Jangankan terkait dengan do’s and don’ts ya. Wisman Cina itu banyak lah yang masih anggap kalo misalnya Bali itu bukan di Indonesia. Jadi, udah merupakan sesuatu yang wajar kalau kita merupakan host nya, kita tegesin ke mereka dari pas mereka pertama kali turun pesawat sampe naik ke pesawat lagi itu pelaturan di Indonesia itu begimana. Karena, kalo misalnya mereka udah sampe sini baru dikasih tau, ya ada aja kan alesan-alesan ga puas sama servis lah, dikasih bintang 1 lah, ga mau pake biro tour nya lagi lah, ngancem-ngancem ga jelas.

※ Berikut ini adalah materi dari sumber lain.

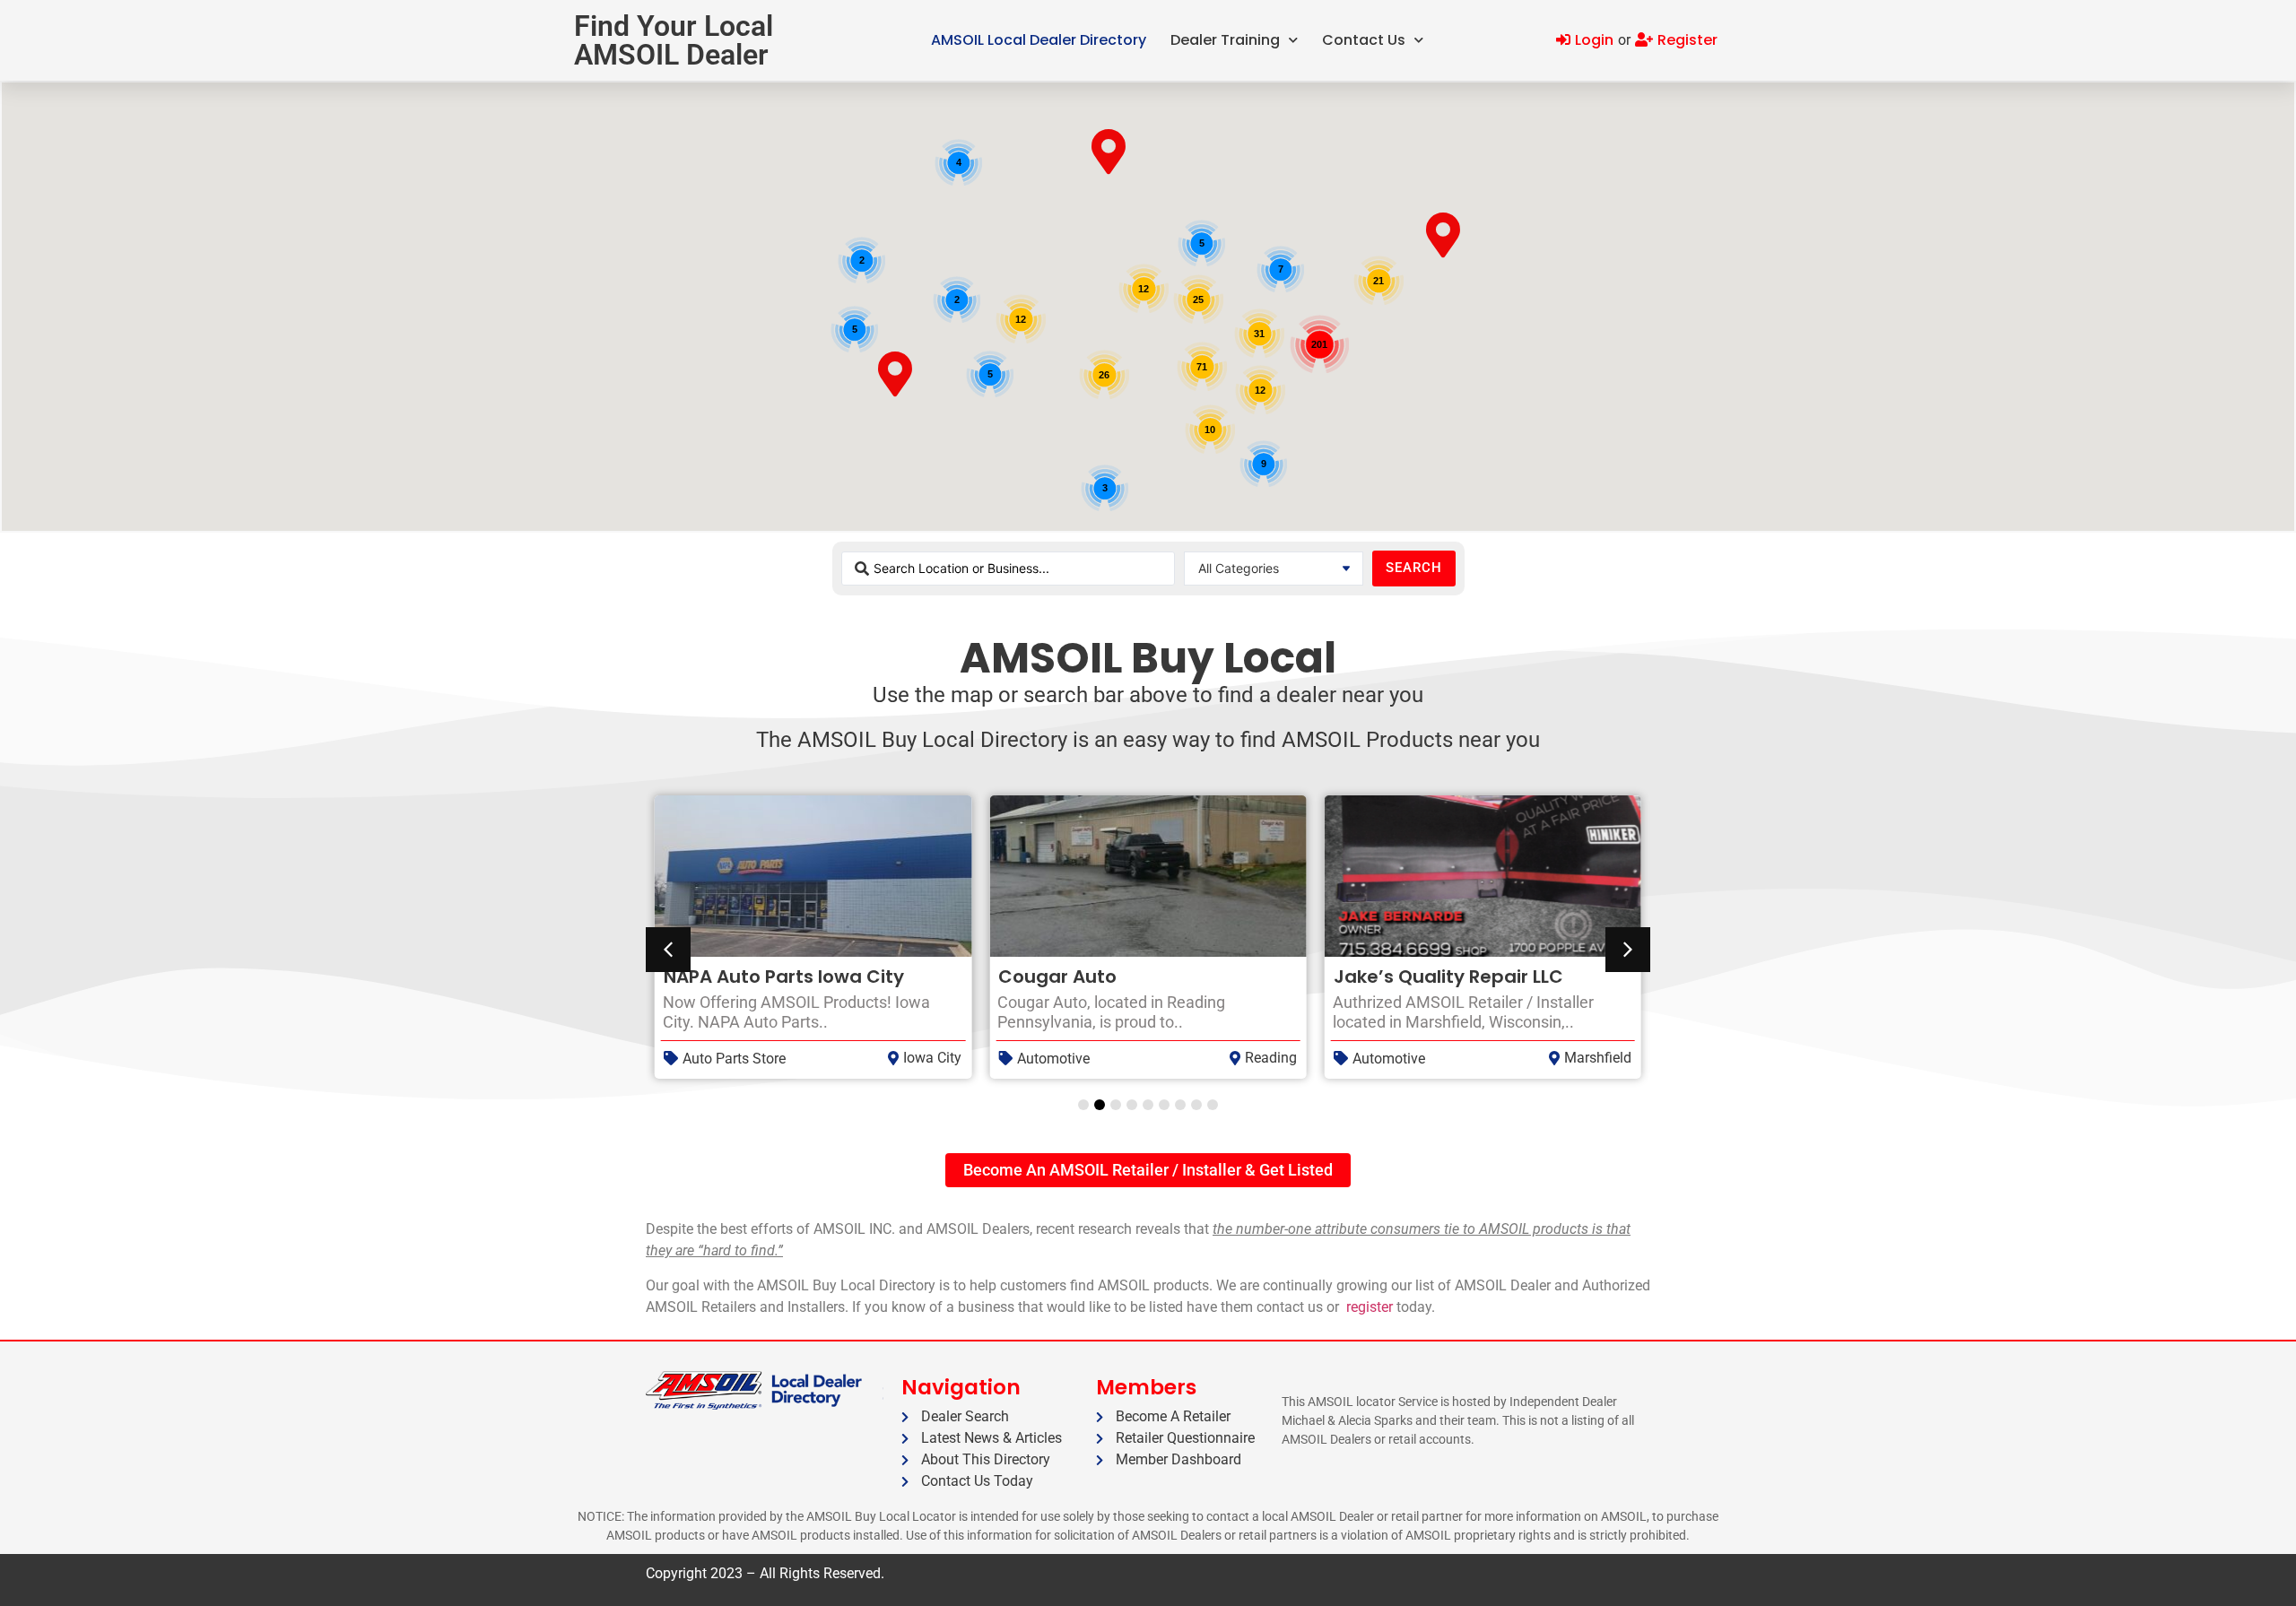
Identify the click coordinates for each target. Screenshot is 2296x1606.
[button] (1627, 949)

Padahal kalau di mata norma dan peraturan, mereka yang salah.
Salah satu langkah ekstrim yang diambil oleh Pemerintah Cina soal ulah para oknum wisman nya di luar negeri adalah dengan pada tahun 2018 lalu sempet santer juga berita soal polisi-polisi Cina betulan, berpatroli di Roma. Karena Roma dan banyak destinasi di Eropa sana, merupakan tujuan prima dari wisman Cina. Polisi-polisi itu semata untuk membantu mengkondisikan selain karena volume, perbedaan kultur, dan ya orang Cina nurutnya sama polisi Cina lah, kira-kira gitu gambarannya.

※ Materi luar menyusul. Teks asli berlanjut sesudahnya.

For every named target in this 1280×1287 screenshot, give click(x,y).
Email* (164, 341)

Tapi ya mungkin wisman Cina yang ke Indonesia masih lebih kondusif, sehingga ga perlu sampe polisi-polisi Cina ikutan patroli di sini ya.
Soal lain, gue rasa rekan-rekan praktisi di lapangan lebih paham bagaimana meng-handle wisman mau itu dari Cina, dari Zimbabwe kek, atau bisa aja nanti ada wisman dari planet Mars. Soal preferensi mereka suka nya makan apa, minum nya apa, kenapa pada pake facekini dan topi-topi gede biar ga kena matahari, ah itu mah udah hapal lah ya. Ya lagian lucu aja itu turis-turis Cina. Doi ke Bali, yang udah jelas-jelas surga nya sinar matahari gitu ya, eeeeh dia kemana-mana bawa payung, topi segede-gede gaban gitu. Emang aneh-aneh aja ya kelakuan mereka.
Tapi ya semoga rekan-rekan yang bergerak di bidang parekraf bisa kembali bangkit dan menikmati kembali kunjungan wisman, apalagi ini ada perhelatan G20 Summit, tentu ajang yang besar, banyak delegasi yang datang juga, merupakan momentum yang baik.